Performance in time per time step as well as shaded areas for the standard deviation. The orange and blue lines represent the GPU systems, while the green line with triangle markers represents the baseline CPU system. We illustrate linear scaling with dotted lines for each platform. The x-axis corresponds to the number of CPUs used for the CPU-only run or the number of GCDs/A100 GPUs used in the GPU runs.

Figure 7.

Speedup for the different systems. The orange and blue lines represent the GPU systems, while the green line with triangle markers represents the baseline CPU system. We illustrate linear scaling with a dotted line. The x-axis corresponds to the number of CPUs used for the CPU-only run or the number of GCDs/A100 GPUs used in the GPU runs.

We observe a slightly higher standard deviation for the GPUs, compared to the CPU, and this can primarily be attributed to the projection scheme that is used in Neko. This scheme resets every 20-time steps on the GPU, effectively leading to a time variation with a period of 20 for the wall time per time step. On the CPU the projection space is not reset but a more complex scheme where the space is re-orthogonalized is used instead, and we see a lower standard deviation. Other than this difference, the numerical methods used are identical on CPU and GPU.

Comparing the two GPUs to the CPU baseline we see that for a large problem size such as this, the GPUs offer significantly higher performance than modern CPUs at lower node counts. The CPU requires more nodes to achieve the same performance as only a few GPU nodes. In particular, 128 CPUs, totalling 8192 cores performs similarly to only 64 Nvidia A100 GPUs or 32 AMD Instinct MI250X for this specific problem. While the strong scaling of the CPU is higher than the GPUs and running on a large number of cores can offer even higher performance, the possibility of using fewer nodes to get a similar performance is an alluring aspect of the GPUs. For even larger problems with even more elements, these results indicate that GPUs might be the only way to obtain satisfactory performance for smaller computing clusters with a limited number of nodes.

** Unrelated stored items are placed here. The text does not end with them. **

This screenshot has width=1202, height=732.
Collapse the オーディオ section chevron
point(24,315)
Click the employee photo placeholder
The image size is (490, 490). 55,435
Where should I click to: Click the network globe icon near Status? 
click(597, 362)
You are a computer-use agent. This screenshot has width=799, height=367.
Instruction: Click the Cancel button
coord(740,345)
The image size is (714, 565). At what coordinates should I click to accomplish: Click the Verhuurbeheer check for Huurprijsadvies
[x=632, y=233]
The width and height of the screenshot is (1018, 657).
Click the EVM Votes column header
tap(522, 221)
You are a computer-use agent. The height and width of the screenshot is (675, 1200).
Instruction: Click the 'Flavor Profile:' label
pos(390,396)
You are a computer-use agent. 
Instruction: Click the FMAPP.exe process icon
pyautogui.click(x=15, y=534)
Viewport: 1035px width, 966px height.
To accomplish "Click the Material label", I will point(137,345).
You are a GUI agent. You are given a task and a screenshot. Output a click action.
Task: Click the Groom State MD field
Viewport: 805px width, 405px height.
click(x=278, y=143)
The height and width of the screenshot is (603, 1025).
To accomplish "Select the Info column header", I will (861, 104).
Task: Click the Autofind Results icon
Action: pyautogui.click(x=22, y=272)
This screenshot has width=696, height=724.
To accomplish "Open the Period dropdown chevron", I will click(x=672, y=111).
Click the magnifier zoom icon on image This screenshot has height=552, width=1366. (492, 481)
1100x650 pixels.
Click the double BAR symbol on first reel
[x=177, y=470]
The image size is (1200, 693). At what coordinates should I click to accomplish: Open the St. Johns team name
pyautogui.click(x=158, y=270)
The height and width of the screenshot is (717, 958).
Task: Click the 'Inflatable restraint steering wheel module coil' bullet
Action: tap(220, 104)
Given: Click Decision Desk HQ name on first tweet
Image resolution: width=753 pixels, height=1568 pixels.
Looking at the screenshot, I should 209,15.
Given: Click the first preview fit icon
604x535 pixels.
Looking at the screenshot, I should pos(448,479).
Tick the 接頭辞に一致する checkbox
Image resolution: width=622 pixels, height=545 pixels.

We compute the overall parallel efficiency for the AMD Instinct MI250X and Nvidia A100 to 70% and 75% for 128 GCDs and 128 GPUs respectively, with around 3.75 million grid points (7000 elements) per A100 or GCD. This parallel efficiency is comparable and within one standard deviation. Also, we observe a slightly better average performance for the MI250X with fewer nodes than the A100, adding to the slightly lower parallel efficiency, which is also visible in the speedup plot. We anticipate that we will have a satisfactory parallel efficiency until 3500 elements per logical GPU. For the CPU on the other hand we see a superlinear parallel efficiency as the problem size per CPU is very large, between 200 000 grid points (450 elements) per core when using 32 CPUs, leading to an almost 5× speedup when using 128 CPUs. There is a significant cache effect as the number of points per core is decreased, leading to its superlinear scaling. This superlinear behavior for the strong scaling of spectral element codes has been observed previously and is also described by Fischer et al. (2021) and Offermans et al. (2016). Considering the large L3 cache on the AMD EPYC, this effect seems to be even more pronounced than in previous experiments. Overall, our parallel efficiency for all platforms is very high and shows how high-order, matrix-free methods can be used for large-scale DNS, both with conventional CPUs and when GPU acceleration is considered.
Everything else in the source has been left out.